By learning to use the virtual environment and engage in activities within it, we are by association beginning to train the brain to become more proficient at learning how to do new things with a sense of curiosity and creativity.
One of the things that first strikes you when you enter the virtual world is how different it looks from the 2-D environment such as Facebook, Instagram, LinkedIn or Twitter. The reason it is different is because it is different and it will involve some time and effort in making it something you can understand. So in regards to putting in the time and effort to understand this world more efficiently it would be something that needs a little dedication and quite a bit of tenacity and therefore the effort that you put in now will pay off much more efficiently in the future.

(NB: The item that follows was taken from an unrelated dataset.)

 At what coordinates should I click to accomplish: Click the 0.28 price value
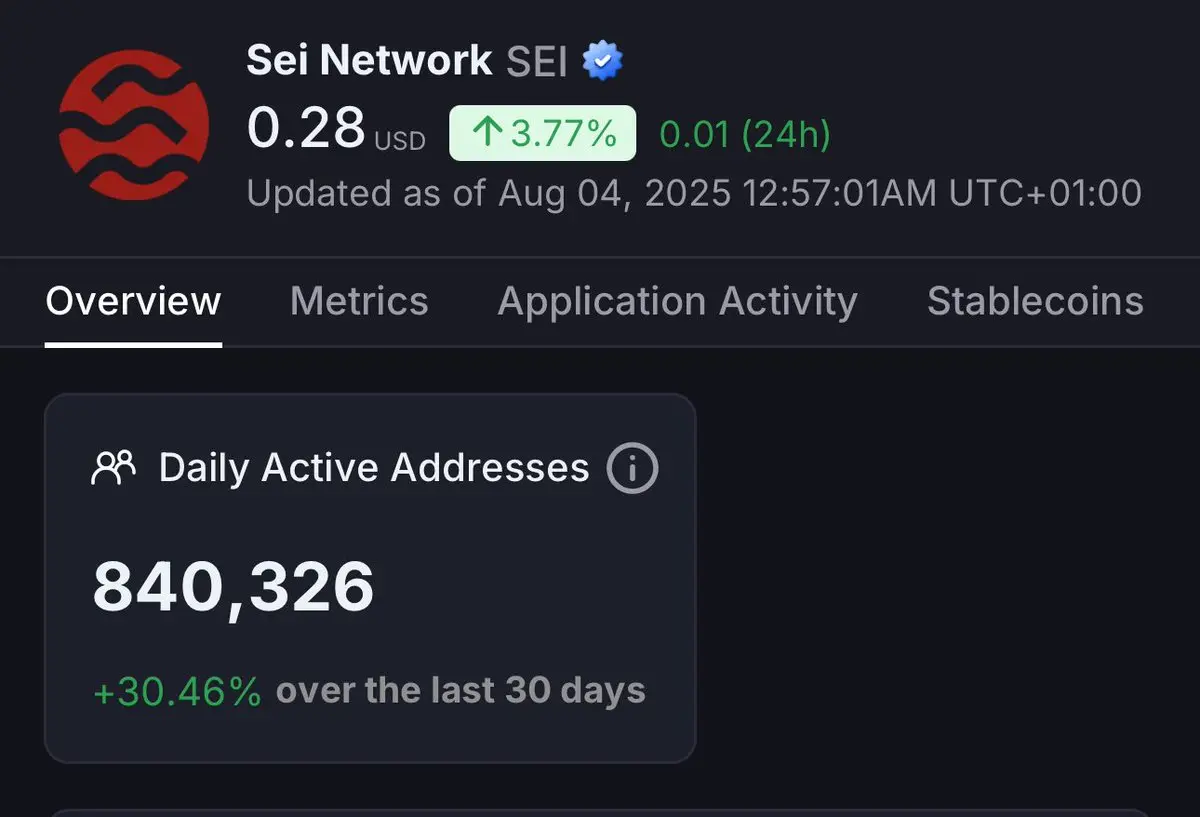[306, 129]
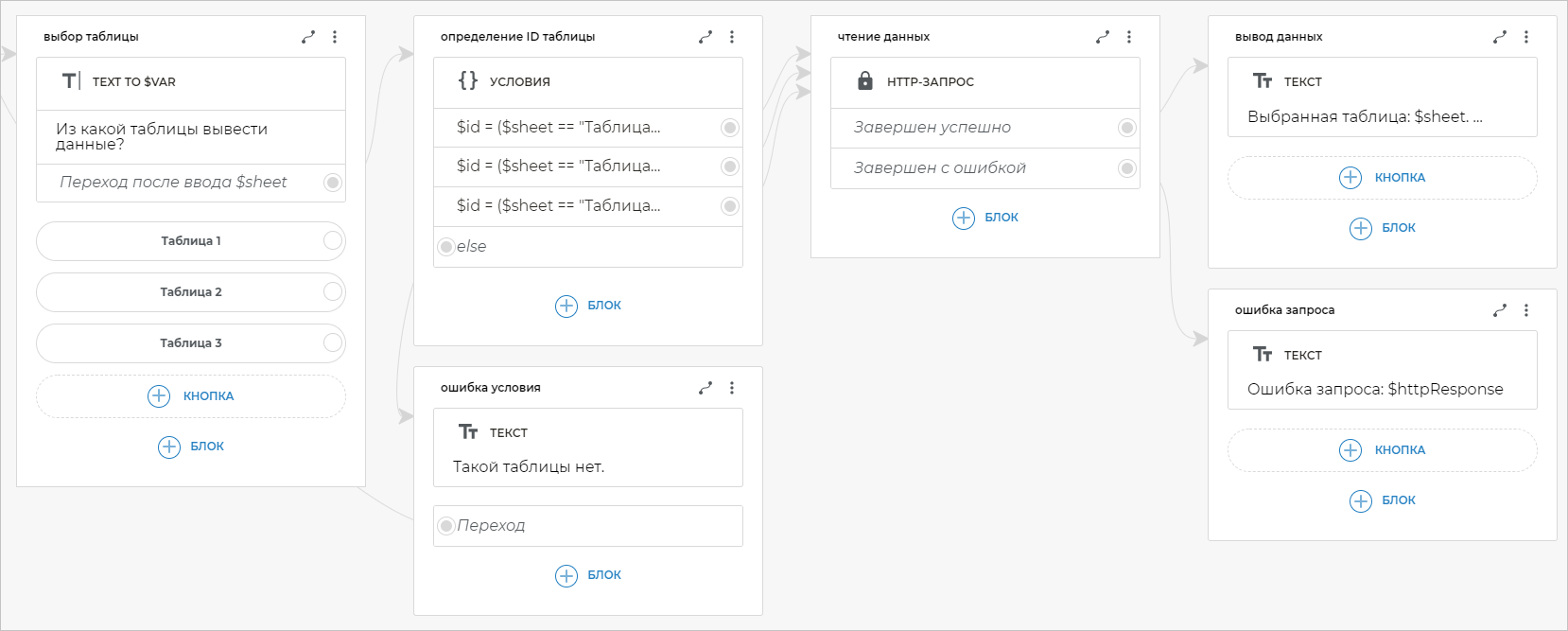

I like to compare it with learning something of importance such as a degree or even a practitioner certification. You would not expect to learn this overnight and nor would you expect to be proficient with just a fleeting connection with the material unless you had really looked into seeing what it involves and experiencing it for yourselves.
So now I will explain why it is useful to put in the time in the effort as described above because unless you feel that it is worth while you are obviously not going to put in the effort required.
A new way of seeing
Virtual worlds present us with a whole new way of seeing the possibilities that lay before us. Not only can we visualise how we would like things to be, we can create 3-D models of what we are wanting to understand more deeply. We can make scenarios that mirror the processes and protocols that we wish to emulate. Therefore, we prime the brain into realising its own potential to learn. This is because when we learn the scenarios, the processes and the models that we wish to embed within our memory system, we automatically have to visualise it in the imagination in the first place. And so we have a double whammy of visualising and creating what it is we wish and desire to experience.
One study showed that students were able to improve their self-efficacy beliefs about learning a new language via the use of virtual learning environments. In fact the first 'job' I had was in the same virtual environment as this study of Second Life. My role was designing learning experiences to support speakers of other languages in practising English using simulated environments such as cafe's, classrooms, airports and virtual excursions. We had a lot of fun doing so and also were able to discuss the nuances and meanings of words in real time.
Students develop better understanding of subjects through immersive 3D interactions with trainers.
However this takes time because it involves using a non-familiar interface and it involves learning how to use this interface and doing it in a systematic, procedural and communicative way. So how do we use virtual worlds in a way that helps us understand its uses more efficiently?
First of all we have to engage with the interface and learn how to use its functions its abilities and creative opportunities. To do this we currently creating a series of videos that will enable you to learn how to use the basic elements for first timers attending an event in the world.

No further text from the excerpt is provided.